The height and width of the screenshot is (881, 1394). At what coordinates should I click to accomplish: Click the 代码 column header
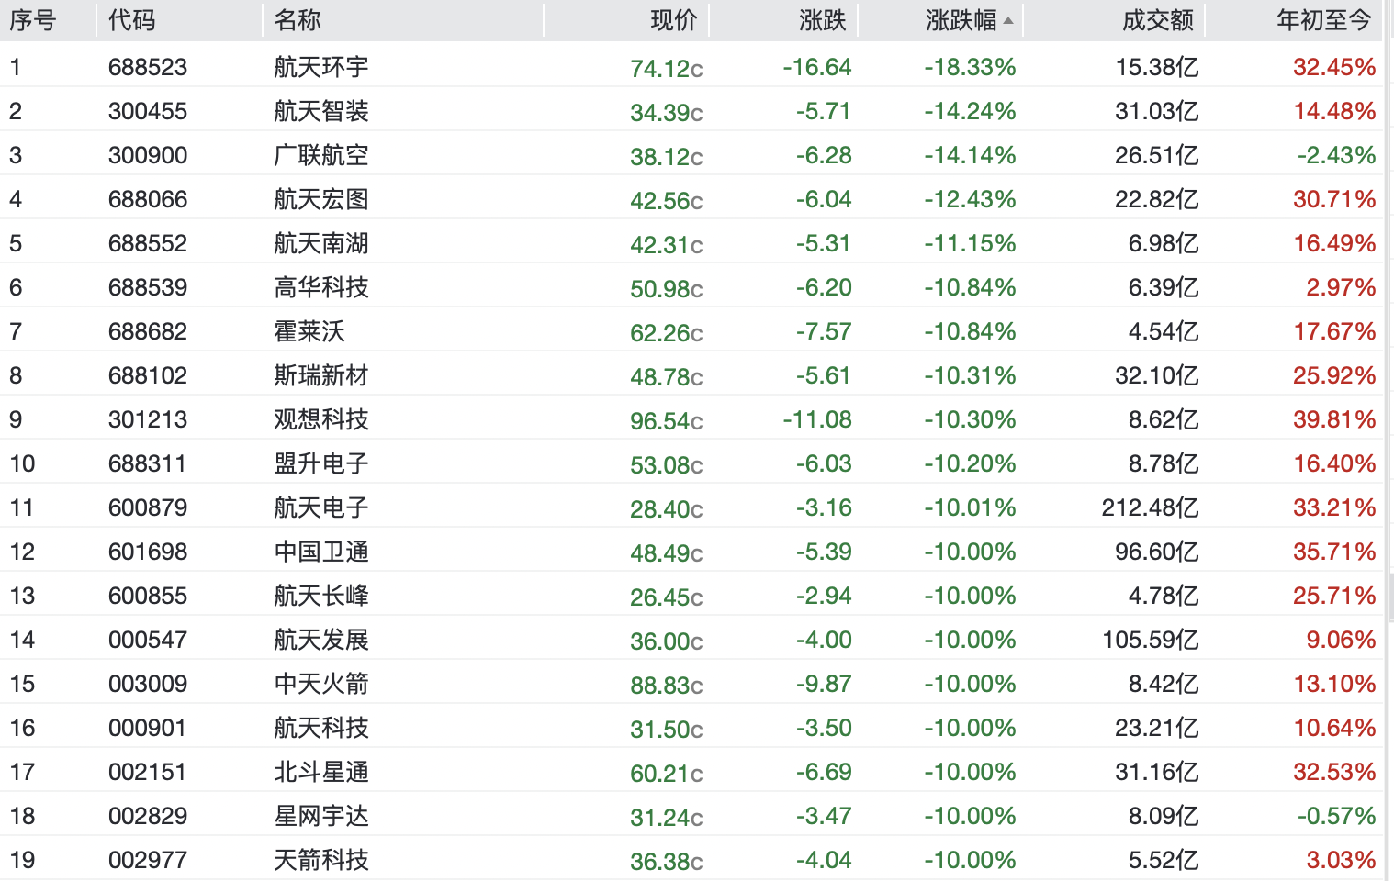click(132, 20)
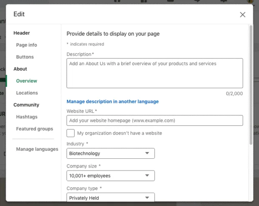
Task: Click the Website URL input field
Action: coord(155,120)
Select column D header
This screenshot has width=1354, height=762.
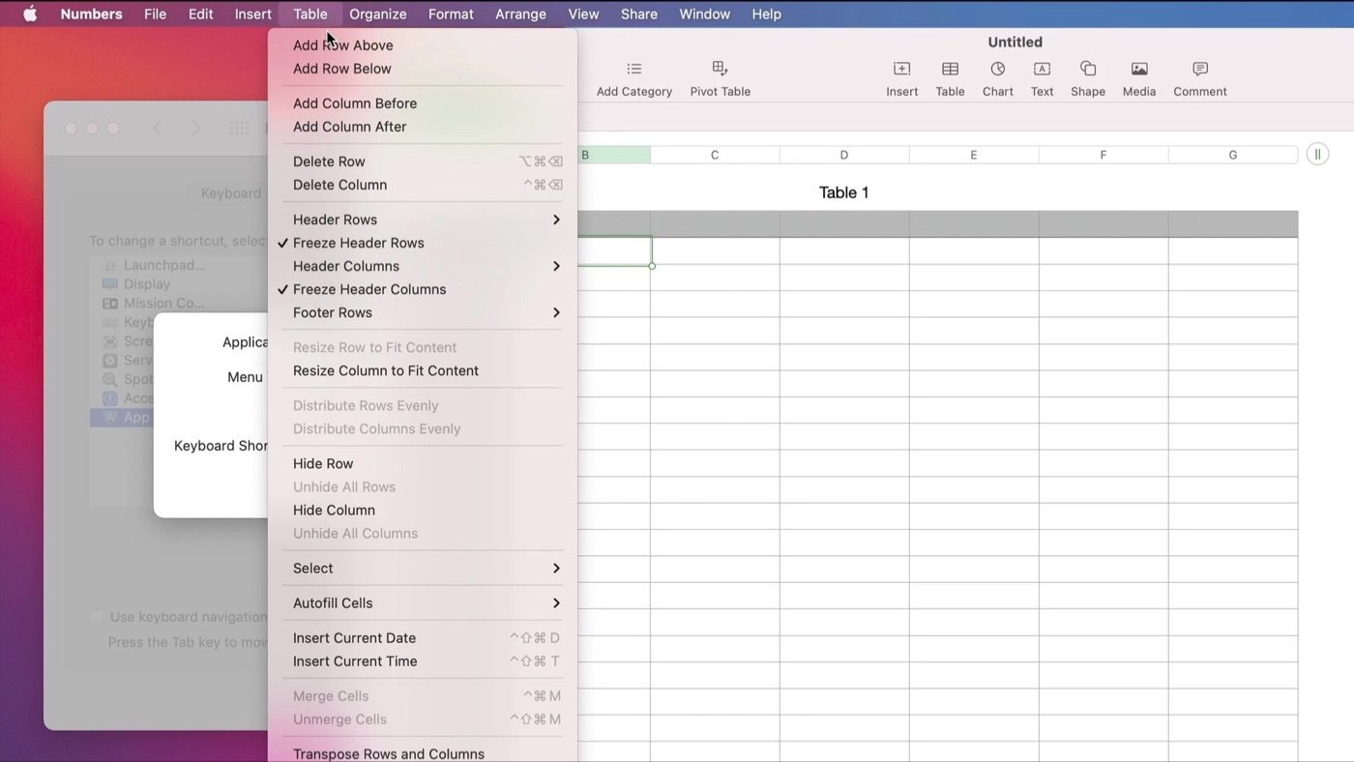coord(843,155)
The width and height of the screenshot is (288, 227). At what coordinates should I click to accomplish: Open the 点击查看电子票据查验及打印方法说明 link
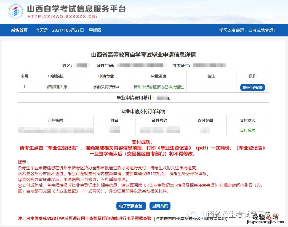coord(190,219)
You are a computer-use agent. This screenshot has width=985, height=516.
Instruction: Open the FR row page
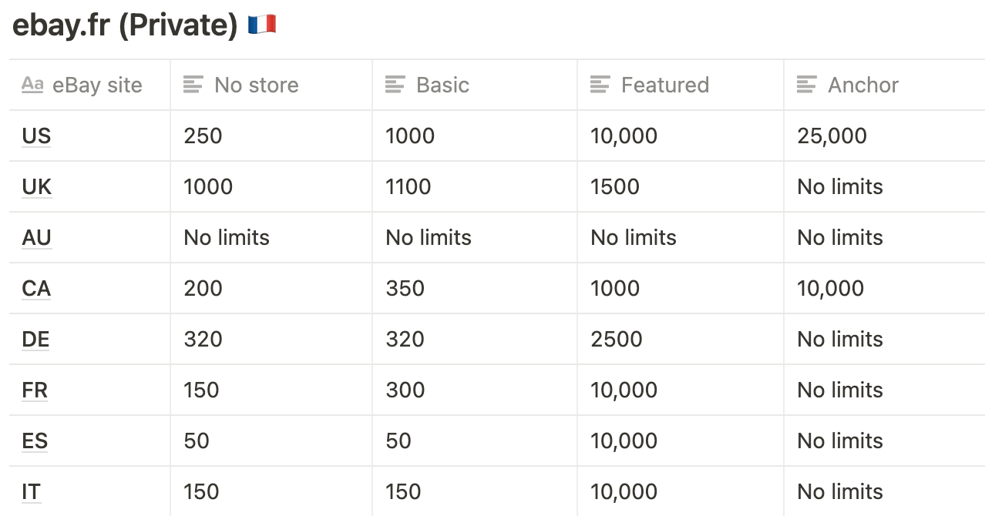(x=35, y=390)
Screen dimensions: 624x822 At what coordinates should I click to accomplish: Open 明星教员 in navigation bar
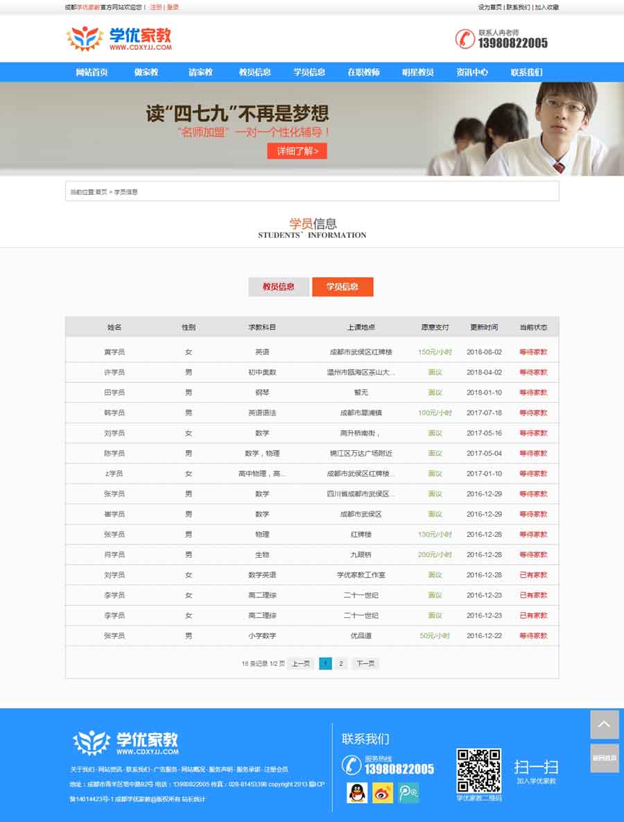point(417,72)
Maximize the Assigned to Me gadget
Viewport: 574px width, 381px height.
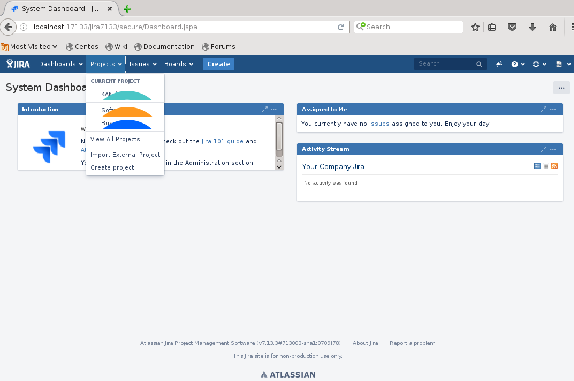(x=543, y=109)
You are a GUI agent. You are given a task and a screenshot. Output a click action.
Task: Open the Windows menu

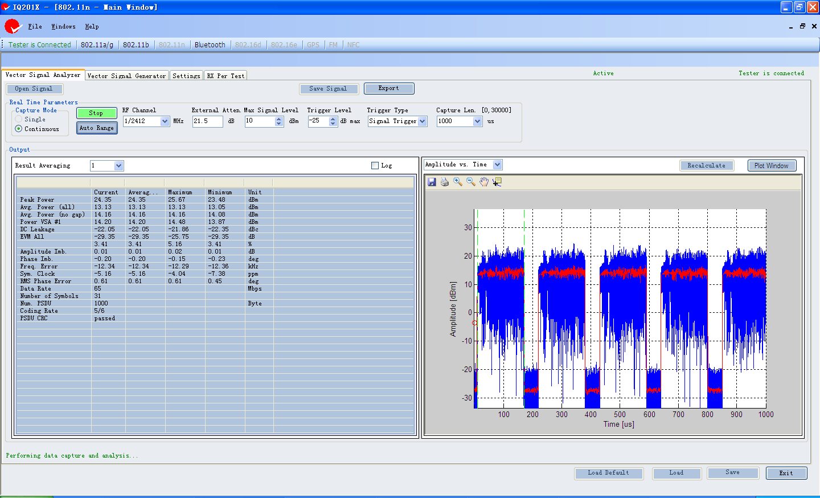tap(63, 27)
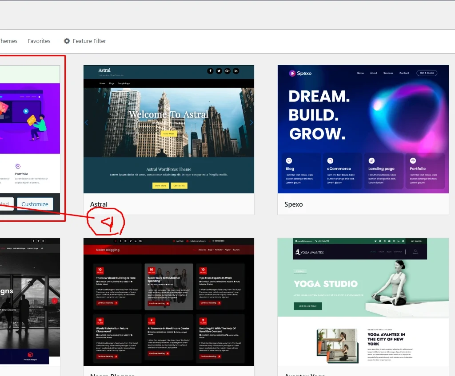The height and width of the screenshot is (376, 455).
Task: Click the right slider arrow on Astral preview
Action: click(x=251, y=123)
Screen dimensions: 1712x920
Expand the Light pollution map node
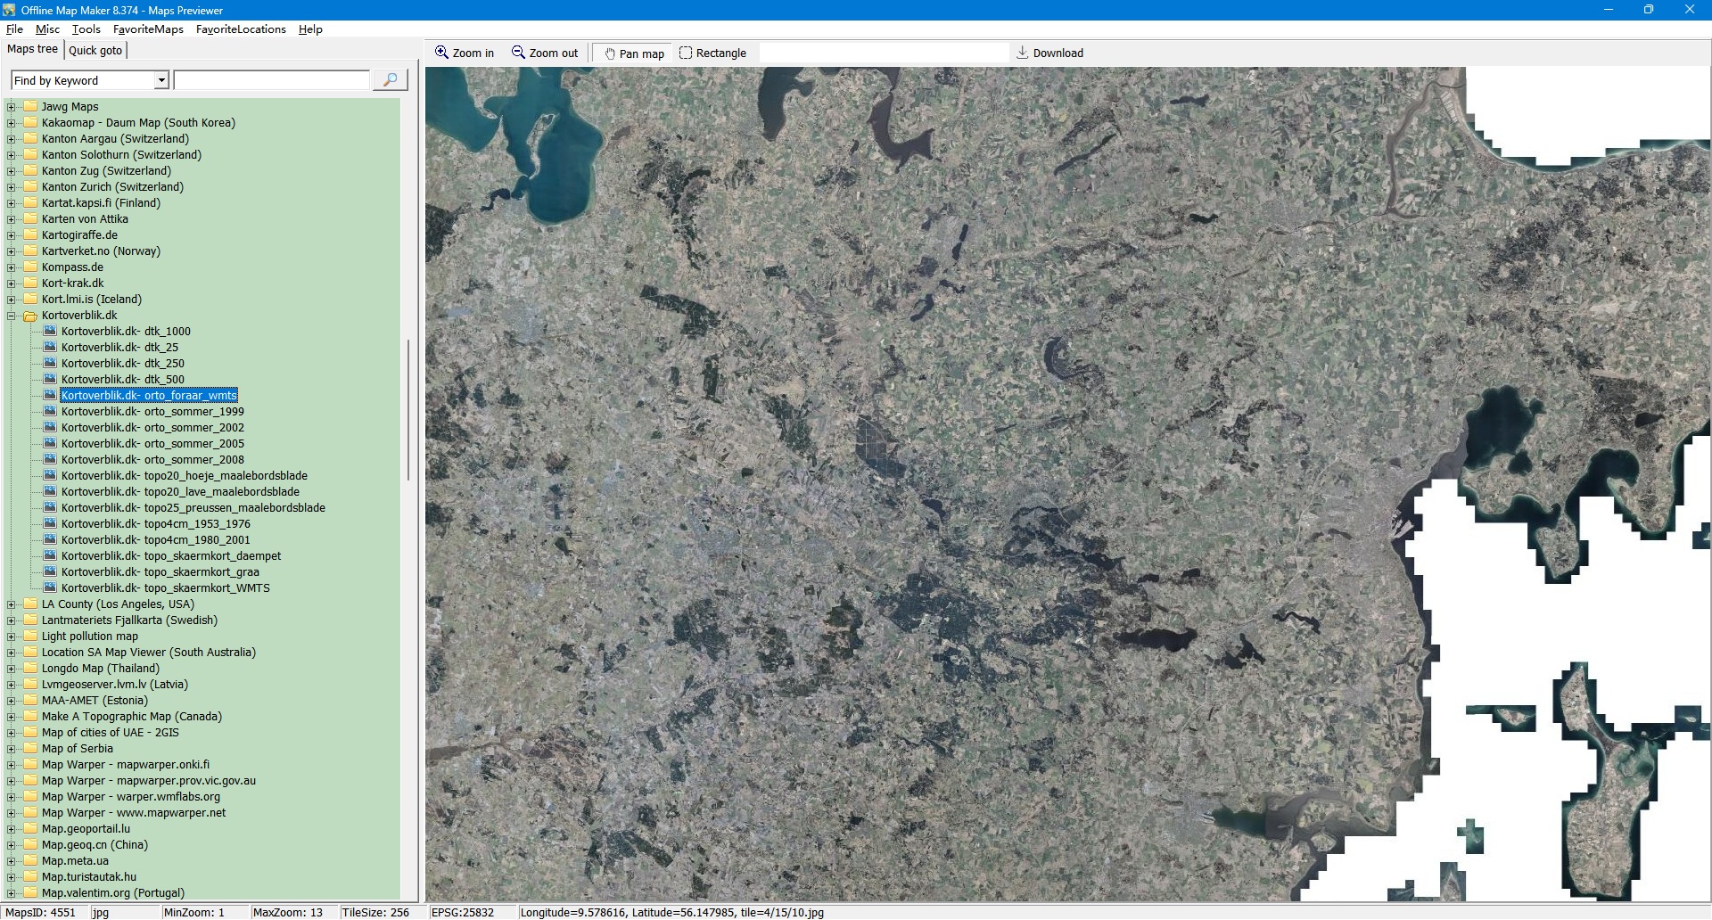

-*-

Exercise aim:
What you return should be the exact lines from the one containing "You are a GUI" through the end of the listing above, both included, minus any pictures.

Answer to the problem:
You are a GUI agent. You are given a task and a screenshot. Output a click action.
Task: Open the Windows menu

tap(63, 27)
The height and width of the screenshot is (376, 455).
Task: Click the right slider arrow on Astral preview
Action: click(x=251, y=123)
Screen dimensions: 1712x920
Expand the Light pollution map node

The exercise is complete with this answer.